Caching is for fast, short-lived decisions. Persistence is for durable replay and auditability. This table clarifies when each is the right tool.

CapabilityCache pluginPersistence plugin
Re-entrancy protectionStrongStrong
Replay from a stepGood with versioned keysBest (durable storage)
Cost controlTTL / evictionStorage grows unless pruned
Cross-service sharingRedis backendNative (DB-backed)
AuditabilityLimitedFull (history preserved)
Operational complexityLow to mediumMedium to high

Guidance

  • Use cache for re-entrancy, retries, and fast guards around expensive steps.
  • Use persistence when you need full replayability, lineage, and audits.
  • For Search, use persistence for Crawl/Parse and cache for Tokenize/Index.

Durable cache (materialisation-lite)

If you want the cache to act as a durable materialisation layer (read-first, skip step on hit) without building a dedicated indexing/read API, you can run the cache as a durable Redis store and rely on the existing cache pre-read + skip behavior in the runner.

Recommended setup:

  • Use the Redis cache provider (not in-memory or Caffeine).
  • Do not set TTLs (omit pipeline.cache.ttl and per-step TTLs) so entries persist.
  • Configure Redis durability and no-eviction in production.

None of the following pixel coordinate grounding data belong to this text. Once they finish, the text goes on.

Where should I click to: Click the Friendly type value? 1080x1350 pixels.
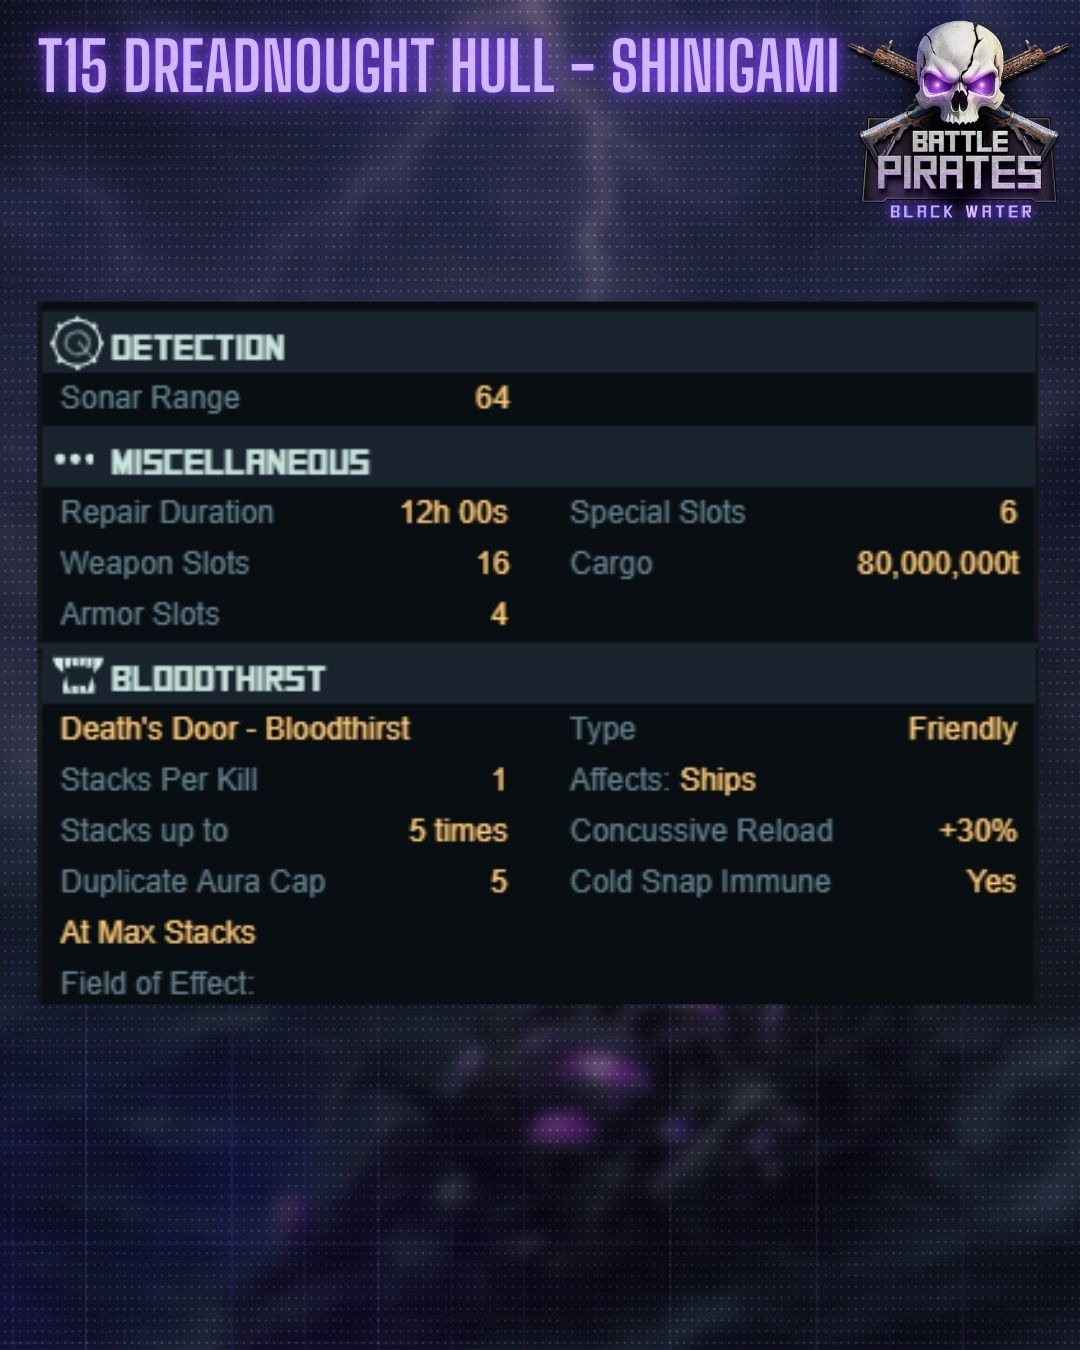tap(962, 729)
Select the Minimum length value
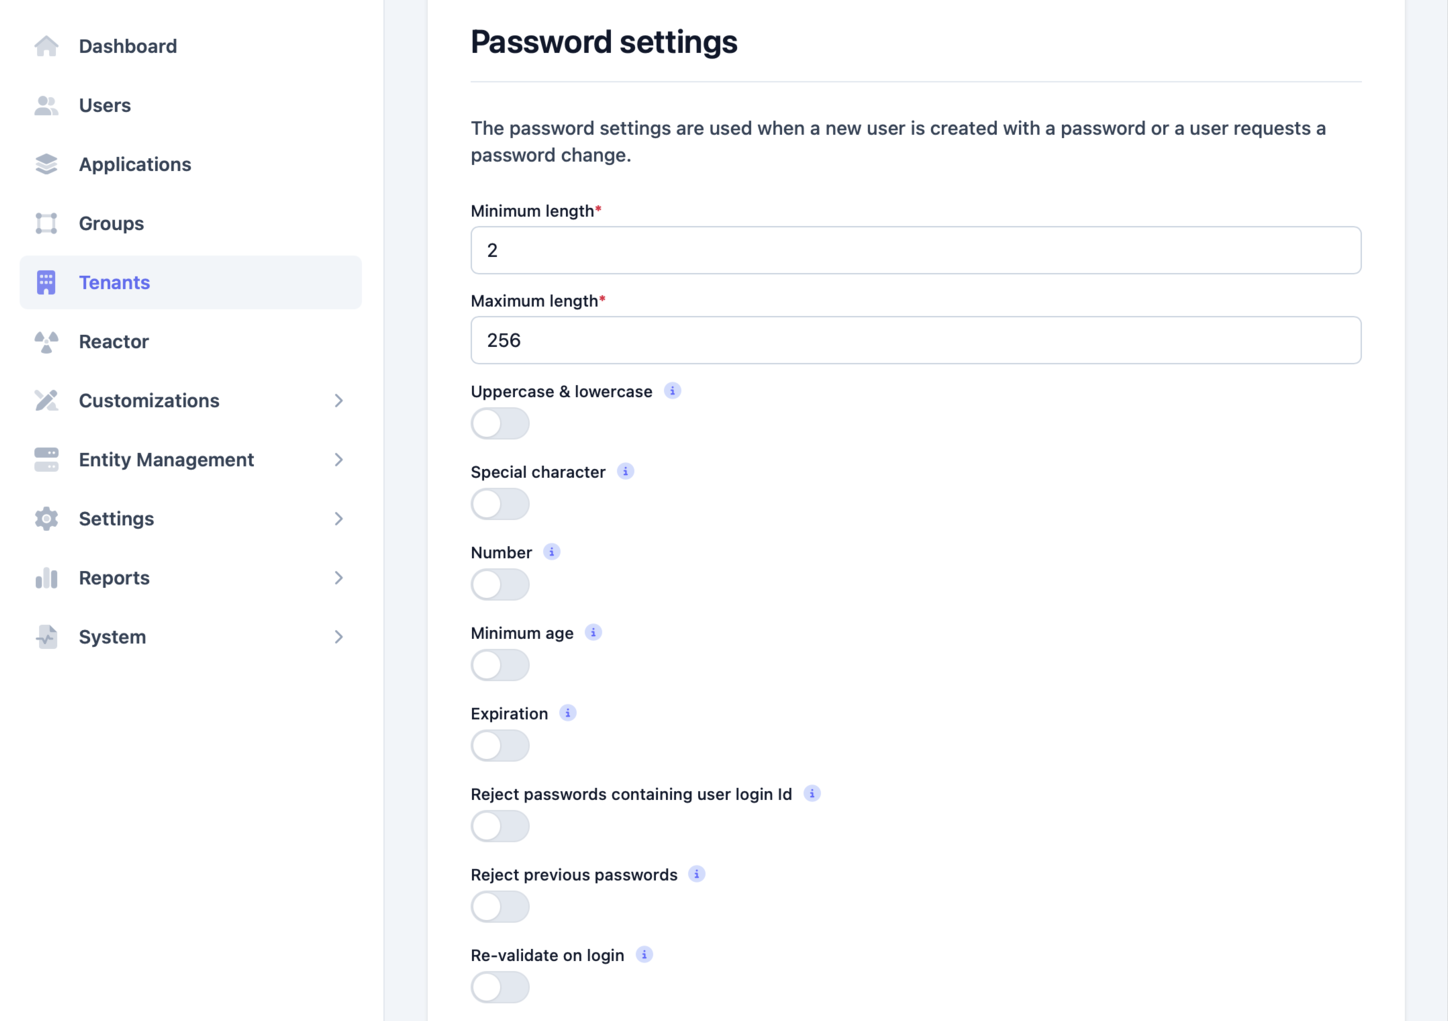The width and height of the screenshot is (1448, 1021). [x=915, y=250]
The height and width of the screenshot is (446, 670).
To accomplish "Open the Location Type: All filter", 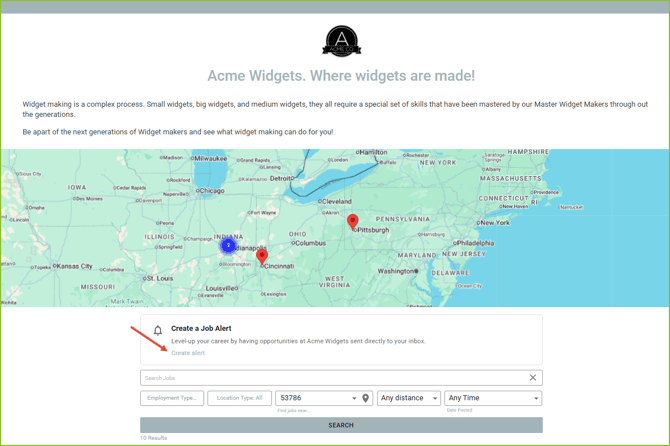I will tap(239, 398).
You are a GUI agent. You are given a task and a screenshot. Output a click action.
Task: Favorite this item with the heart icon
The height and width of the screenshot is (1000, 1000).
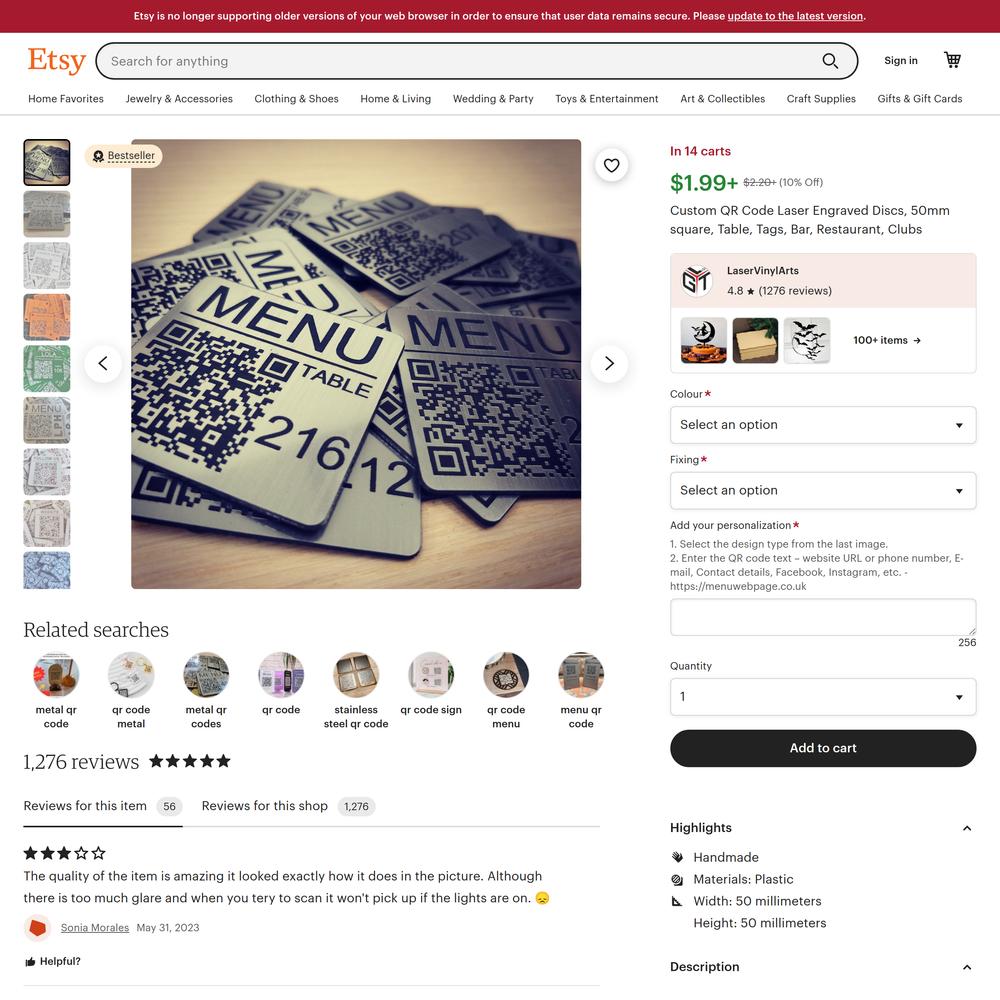(x=612, y=165)

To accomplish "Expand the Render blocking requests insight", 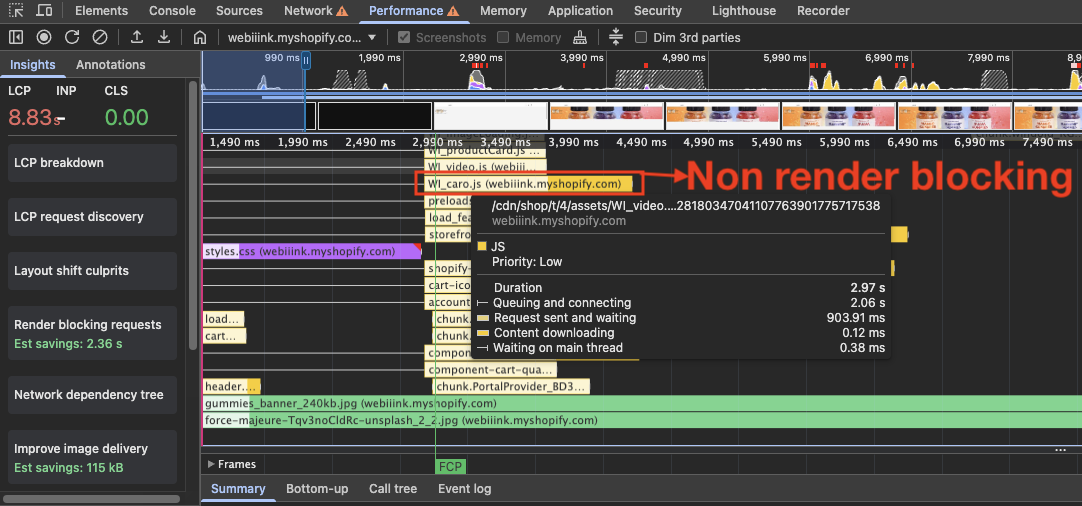I will point(88,325).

Example application config:

pipeline.cache.provider=redis
pipeline.cache.policy=prefer-cache
# omit pipeline.cache.ttl for durable entries

Example Redis durability settings (illustrative):

appendonly yes
appendfsync everysec
save 900 1
maxmemory-policy noeviction

This gives you "rematerialisation-lite" behavior (durable cache + skip on hit) while keeping persistence for audit/lineage. It is still a cache: it does not provide a query/index API over all persisted outputs.